(Information begins)

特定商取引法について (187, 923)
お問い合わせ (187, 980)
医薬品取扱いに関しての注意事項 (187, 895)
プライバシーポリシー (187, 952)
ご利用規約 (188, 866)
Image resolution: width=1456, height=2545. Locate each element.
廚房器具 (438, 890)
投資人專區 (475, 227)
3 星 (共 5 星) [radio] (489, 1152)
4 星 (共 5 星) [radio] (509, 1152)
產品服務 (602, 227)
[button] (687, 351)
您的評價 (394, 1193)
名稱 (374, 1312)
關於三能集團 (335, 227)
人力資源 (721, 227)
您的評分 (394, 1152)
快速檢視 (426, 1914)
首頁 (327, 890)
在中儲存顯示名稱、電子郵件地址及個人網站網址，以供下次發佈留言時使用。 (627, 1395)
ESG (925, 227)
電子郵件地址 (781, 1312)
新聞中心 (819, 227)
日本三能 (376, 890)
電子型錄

(Information ends)

#### What this task involves
Keep the wording exact. Give all of the records again.

#### Written answer
特定商取引法について (187, 923)
お問い合わせ (187, 980)
医薬品取扱いに関しての注意事項 (187, 895)
プライバシーポリシー (187, 952)
ご利用規約 (188, 866)
Image resolution: width=1456, height=2545. Locate each element.
廚房器具 (438, 890)
投資人專區 (475, 227)
3 星 (共 5 星) [radio] (489, 1152)
4 星 (共 5 星) [radio] (509, 1152)
產品服務 (602, 227)
[button] (687, 351)
您的評價 (394, 1193)
名稱 (374, 1312)
關於三能集團 (335, 227)
人力資源 (721, 227)
您的評分 (394, 1152)
快速檢視 (426, 1914)
首頁 (327, 890)
在中儲存顯示名稱、電子郵件地址及個人網站網址，以供下次發佈留言時使用。 (627, 1395)
ESG (925, 227)
電子郵件地址 (781, 1312)
新聞中心 (819, 227)
日本三能 (376, 890)
電子型錄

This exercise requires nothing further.